How I look on the outside to most people |
I remember years ago witnessing an incident in our church where the Sunday School teachers were gathered together with the pastor to learn more about their classes as the current Sunday School year had ended and a new one was to begin. When he mentioned the specific classes, he blithely stated that one had been cancelled due to small numbers. I noticed the teacher in question maintained a stoic face, i.e. her expression did not change at all, but she took a quick step backward almost as if she'd been slapped. She was a mainstay in the church. One who was always there with a smile on no matter what. Quick to help out. Quick to give. Faithful. Now her faithfulness over the years was "rewarded" ... by what amounted to an unexpected, sudden, and public dismissal
I wondered how she was taking it. If she was OK.
BUT ...
... I never got up the nerve to ask her how she was doing.
Instead I observed her over the weeks to come. She looked OK. Outwardly, she was her normal self. She came to every service faithfully escorting her elderly mother just as she'd done for years. Neither about her outward appearance or behaviour seemed changed. Outside, she was the same person she'd always been.
Inside may well have been another story as she was dealing with a category #5 hurt (using the hurricane scale with #1 as the least destructive hurricane and #5 the most).
A few months after that incident, she stopped going to our church. No fanfare. No announcement. She simply wasn't there anymore. A woman who had been a rock to our congregation including our pastors. A woman who was faithful in her attendance even with an aged ailing mother to care for. Even when the Sunday School class that she'd taught for years was suddenly and publicly taken away from her.
Gone. Suddenly gone.
And I'd never taken the initiative to show my concern. To ask her how she was doing. Really doing. Inside where it counted.
Instead I looked on the outside for clues. And there were none.
To this day, I regret that I didn't go up to her and ask her how she was. Show my concern.
Several years later, it was my turn for such action. However, I did get advance notice. Probably because I was friends with the pastor's wife and had actually said: "Is he going to restart my class with other teachers without telling me?"
He did. And he did. BUT he did tell me first.
His exact words were: 'I want someone younger."

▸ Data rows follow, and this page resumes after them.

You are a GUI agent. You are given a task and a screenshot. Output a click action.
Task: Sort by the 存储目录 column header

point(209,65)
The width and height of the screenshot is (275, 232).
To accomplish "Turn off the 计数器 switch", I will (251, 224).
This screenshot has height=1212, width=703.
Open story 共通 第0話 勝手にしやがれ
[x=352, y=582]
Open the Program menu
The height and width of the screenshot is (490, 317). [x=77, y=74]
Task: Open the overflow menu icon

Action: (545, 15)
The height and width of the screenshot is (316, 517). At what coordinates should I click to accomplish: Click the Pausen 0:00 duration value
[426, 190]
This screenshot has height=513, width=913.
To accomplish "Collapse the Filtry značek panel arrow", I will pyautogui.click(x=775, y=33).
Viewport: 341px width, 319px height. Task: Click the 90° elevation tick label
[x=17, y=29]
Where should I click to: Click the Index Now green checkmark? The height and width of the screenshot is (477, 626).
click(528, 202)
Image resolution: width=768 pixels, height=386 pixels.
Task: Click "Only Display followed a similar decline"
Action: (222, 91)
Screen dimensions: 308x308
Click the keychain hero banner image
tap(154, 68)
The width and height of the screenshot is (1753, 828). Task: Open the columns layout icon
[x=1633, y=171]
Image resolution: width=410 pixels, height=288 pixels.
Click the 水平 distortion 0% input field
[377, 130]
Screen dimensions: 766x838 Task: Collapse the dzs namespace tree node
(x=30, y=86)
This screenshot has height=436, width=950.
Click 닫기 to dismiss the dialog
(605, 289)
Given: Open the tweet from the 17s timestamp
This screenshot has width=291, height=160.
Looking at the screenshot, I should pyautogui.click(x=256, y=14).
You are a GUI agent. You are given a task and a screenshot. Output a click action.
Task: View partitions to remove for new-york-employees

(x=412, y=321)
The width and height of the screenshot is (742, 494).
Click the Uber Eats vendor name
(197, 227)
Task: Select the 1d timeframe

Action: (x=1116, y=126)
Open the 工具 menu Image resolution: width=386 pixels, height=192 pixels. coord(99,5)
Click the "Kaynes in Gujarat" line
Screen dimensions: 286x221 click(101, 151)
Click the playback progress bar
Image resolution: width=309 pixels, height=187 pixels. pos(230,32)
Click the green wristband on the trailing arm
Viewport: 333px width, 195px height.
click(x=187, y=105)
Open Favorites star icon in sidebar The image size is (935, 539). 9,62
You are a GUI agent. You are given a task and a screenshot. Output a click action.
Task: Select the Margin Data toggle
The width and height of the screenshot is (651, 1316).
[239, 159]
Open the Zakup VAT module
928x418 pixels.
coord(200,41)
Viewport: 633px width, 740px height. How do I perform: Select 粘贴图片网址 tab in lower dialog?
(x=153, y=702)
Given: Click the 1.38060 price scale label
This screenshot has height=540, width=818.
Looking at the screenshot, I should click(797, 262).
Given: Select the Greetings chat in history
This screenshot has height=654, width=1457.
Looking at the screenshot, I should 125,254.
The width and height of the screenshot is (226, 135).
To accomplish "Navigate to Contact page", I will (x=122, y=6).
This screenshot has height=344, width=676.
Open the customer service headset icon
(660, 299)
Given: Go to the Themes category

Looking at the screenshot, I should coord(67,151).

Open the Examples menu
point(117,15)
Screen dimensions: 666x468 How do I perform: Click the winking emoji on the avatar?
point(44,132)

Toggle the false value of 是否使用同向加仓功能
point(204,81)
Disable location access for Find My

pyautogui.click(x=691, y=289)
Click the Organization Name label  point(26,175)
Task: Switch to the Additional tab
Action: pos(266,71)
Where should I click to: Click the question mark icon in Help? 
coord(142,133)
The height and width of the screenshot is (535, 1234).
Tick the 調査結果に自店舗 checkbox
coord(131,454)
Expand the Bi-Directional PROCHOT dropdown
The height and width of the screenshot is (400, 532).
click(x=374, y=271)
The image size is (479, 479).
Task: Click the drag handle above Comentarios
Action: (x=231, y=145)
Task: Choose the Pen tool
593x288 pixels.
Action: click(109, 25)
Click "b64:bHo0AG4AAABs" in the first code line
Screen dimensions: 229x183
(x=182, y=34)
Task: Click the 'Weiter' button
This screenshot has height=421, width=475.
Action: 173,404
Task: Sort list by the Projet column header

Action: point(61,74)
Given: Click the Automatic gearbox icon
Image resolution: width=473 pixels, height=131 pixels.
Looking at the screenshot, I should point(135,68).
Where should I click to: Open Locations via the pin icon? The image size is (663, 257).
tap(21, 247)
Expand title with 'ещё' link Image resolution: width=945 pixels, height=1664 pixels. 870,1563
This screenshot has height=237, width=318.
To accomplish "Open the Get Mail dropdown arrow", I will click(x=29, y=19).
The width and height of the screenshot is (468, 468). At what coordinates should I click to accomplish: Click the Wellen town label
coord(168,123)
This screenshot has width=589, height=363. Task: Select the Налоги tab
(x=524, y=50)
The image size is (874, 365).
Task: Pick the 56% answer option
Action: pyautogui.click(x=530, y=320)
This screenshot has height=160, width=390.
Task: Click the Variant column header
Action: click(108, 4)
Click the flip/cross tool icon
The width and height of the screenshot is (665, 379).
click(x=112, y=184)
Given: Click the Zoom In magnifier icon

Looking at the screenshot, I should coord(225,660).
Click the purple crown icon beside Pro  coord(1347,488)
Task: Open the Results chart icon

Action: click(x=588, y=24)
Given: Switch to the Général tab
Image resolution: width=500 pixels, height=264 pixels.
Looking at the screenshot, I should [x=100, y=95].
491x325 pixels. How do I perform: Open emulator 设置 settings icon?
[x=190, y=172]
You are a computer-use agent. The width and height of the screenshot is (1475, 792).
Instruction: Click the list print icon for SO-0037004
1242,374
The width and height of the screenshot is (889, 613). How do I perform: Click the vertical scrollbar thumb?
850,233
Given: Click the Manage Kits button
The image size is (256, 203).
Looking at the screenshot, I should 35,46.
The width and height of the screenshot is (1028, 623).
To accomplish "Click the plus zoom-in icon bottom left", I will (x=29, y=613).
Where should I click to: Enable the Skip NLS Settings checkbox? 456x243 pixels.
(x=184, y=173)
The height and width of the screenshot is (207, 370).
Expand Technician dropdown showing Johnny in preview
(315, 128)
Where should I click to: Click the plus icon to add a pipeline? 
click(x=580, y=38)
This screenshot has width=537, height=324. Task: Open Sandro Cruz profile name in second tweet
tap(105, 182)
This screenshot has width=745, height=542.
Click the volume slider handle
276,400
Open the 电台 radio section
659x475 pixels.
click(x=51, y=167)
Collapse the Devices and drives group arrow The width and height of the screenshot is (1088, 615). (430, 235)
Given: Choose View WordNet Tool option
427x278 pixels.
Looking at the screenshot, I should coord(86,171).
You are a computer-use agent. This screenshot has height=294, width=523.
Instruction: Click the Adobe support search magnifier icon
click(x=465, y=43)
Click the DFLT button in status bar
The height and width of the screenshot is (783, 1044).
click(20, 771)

Ironically, if age were a factor than he would give himself, his wife, the organist, the pianist and probably a whole host of others the axe. All of them significantly older than myself. So that was just a smokescreen for something else.
It hurt. It hurt a lot. Even though I saw it coming and halfway expected it, that didn't stop the raw hurt or the raw emotion.
I did my best to cover it up and remain faithful as my predecessor had done. Only in my case, I started experiencing horrible, almost constant migraines. Attending church under the circumstances became a battle for me. The hurt almost palpable BUT invisible to those around me. We left the church a few months after that. By that time, it was obvious something was wrong because of the constant pain of the migraines showing on my face. But no one connected the dots. Only one person asked me how I was doing - and that was on the last Sunday we attended. By that time, it was too late.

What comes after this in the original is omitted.